Exercise prompt: Put every line of the data below into a JSON list of strings, one string per line, skipping blank lines and leaving out the pictures.

— start Information given —

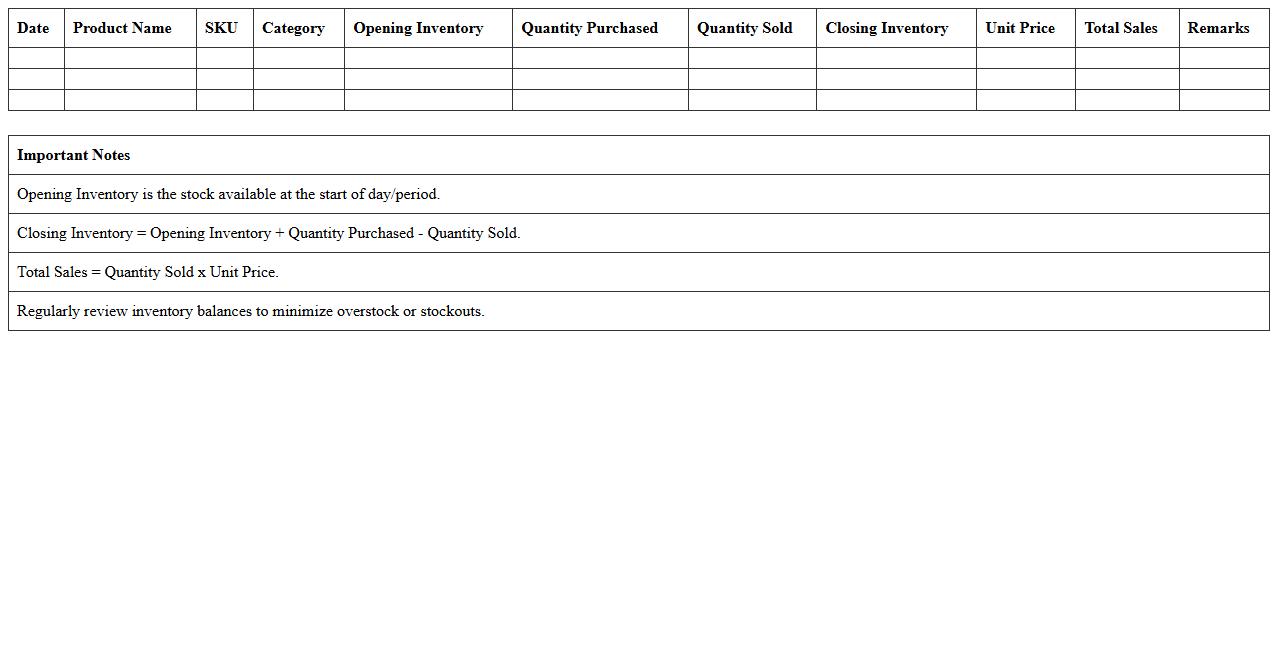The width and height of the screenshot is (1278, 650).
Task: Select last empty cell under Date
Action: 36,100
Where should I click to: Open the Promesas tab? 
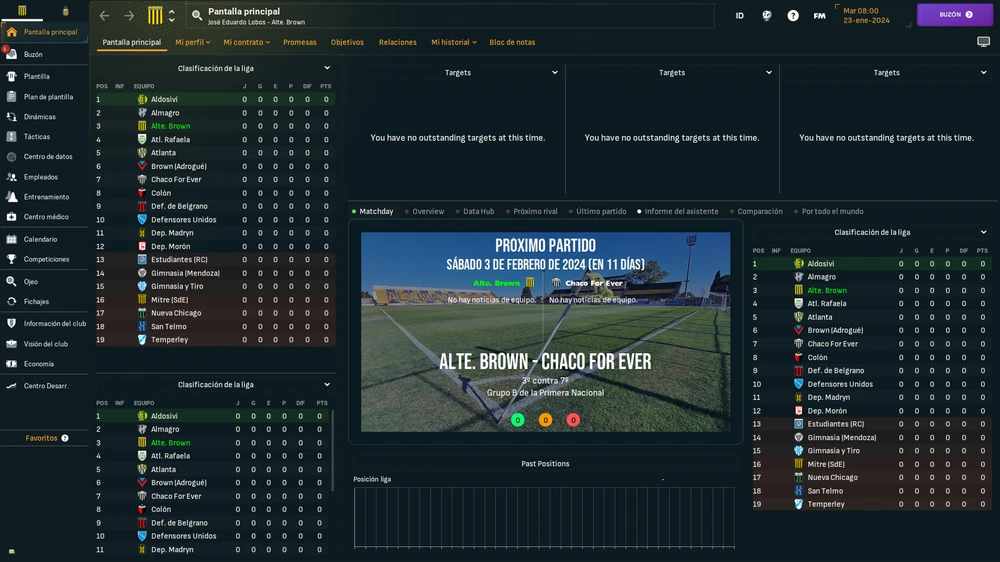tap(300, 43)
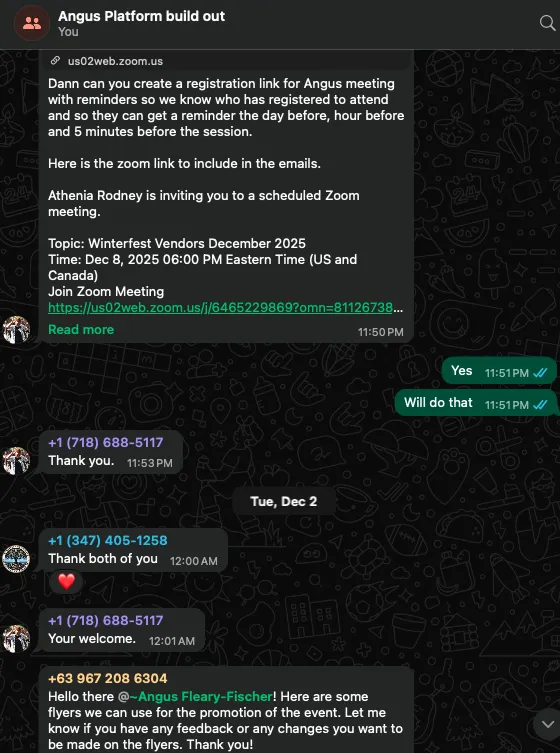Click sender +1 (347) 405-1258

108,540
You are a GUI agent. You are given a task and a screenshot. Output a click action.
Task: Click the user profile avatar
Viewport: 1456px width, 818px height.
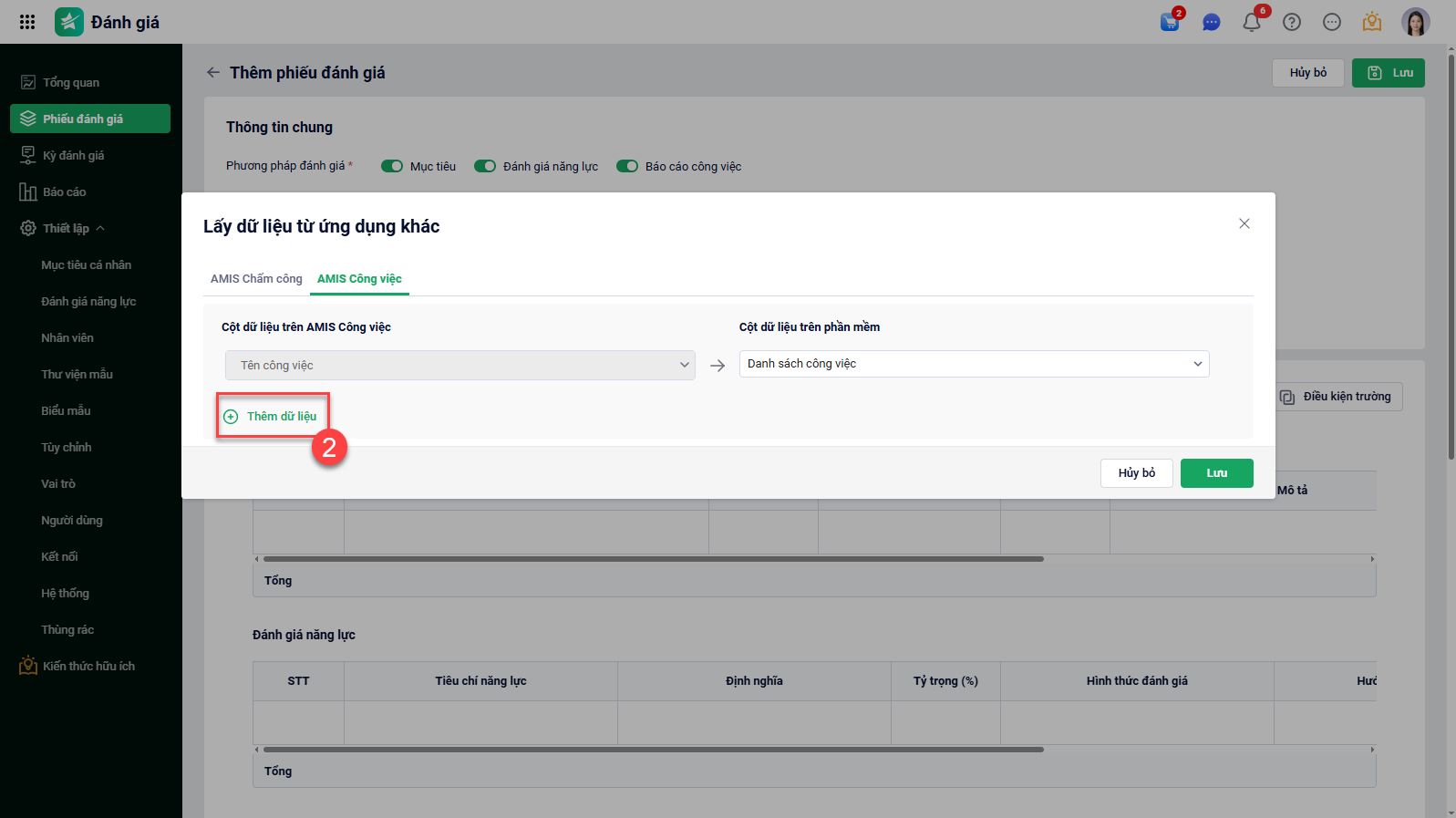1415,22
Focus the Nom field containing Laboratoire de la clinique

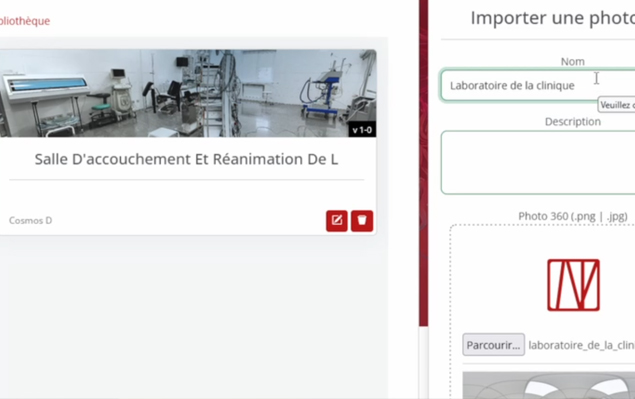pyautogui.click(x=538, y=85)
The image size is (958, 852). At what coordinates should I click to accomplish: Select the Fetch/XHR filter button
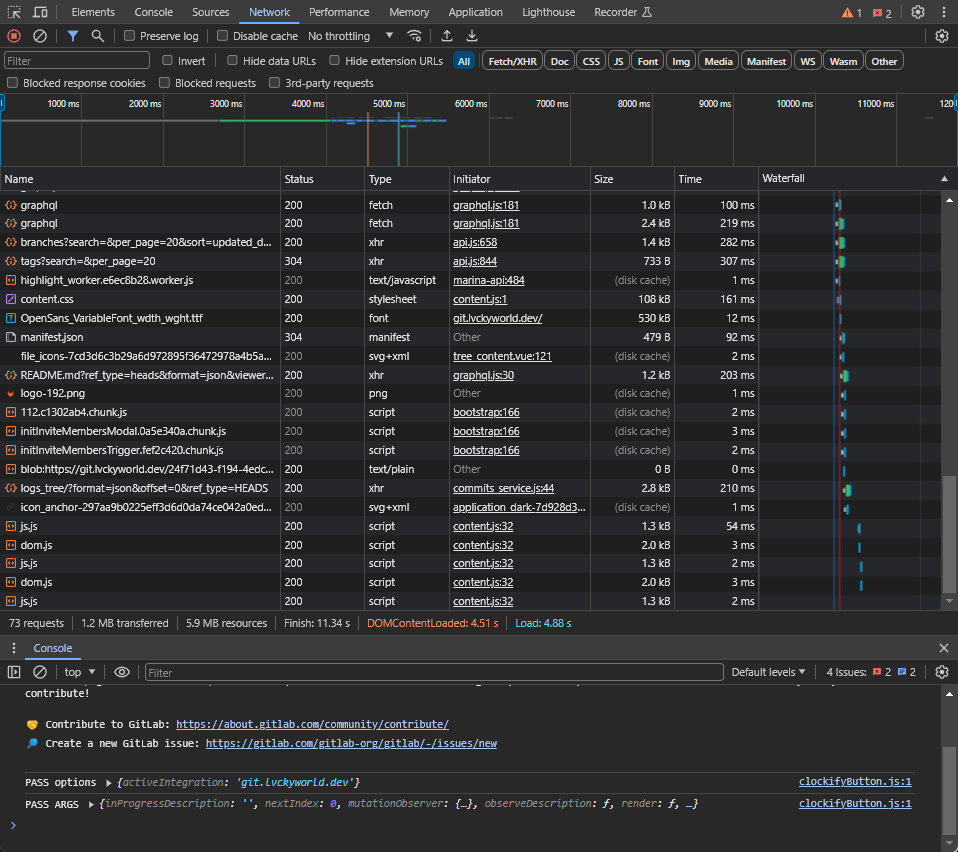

— end Information given —

In response:
[
  "The width and height of the screenshot is (1278, 650).",
  "Task: Select last empty cell under Date",
  "Action: 36,100",
  "Where should I click to: Open the Promesas tab? ",
  "tap(300, 43)",
  "Click sender +1 (347) 405-1258",
  "108,540",
  "You are a GUI agent. You are given a task and a screenshot. Output a click action.",
  "Task: Click the user profile avatar",
  "Viewport: 1456px width, 818px height.",
  "1415,22",
  "Focus the Nom field containing Laboratoire de la clinique",
  "pyautogui.click(x=538, y=85)",
  "The image size is (958, 852). At what coordinates should I click to accomplish: Select the Fetch/XHR filter button"
]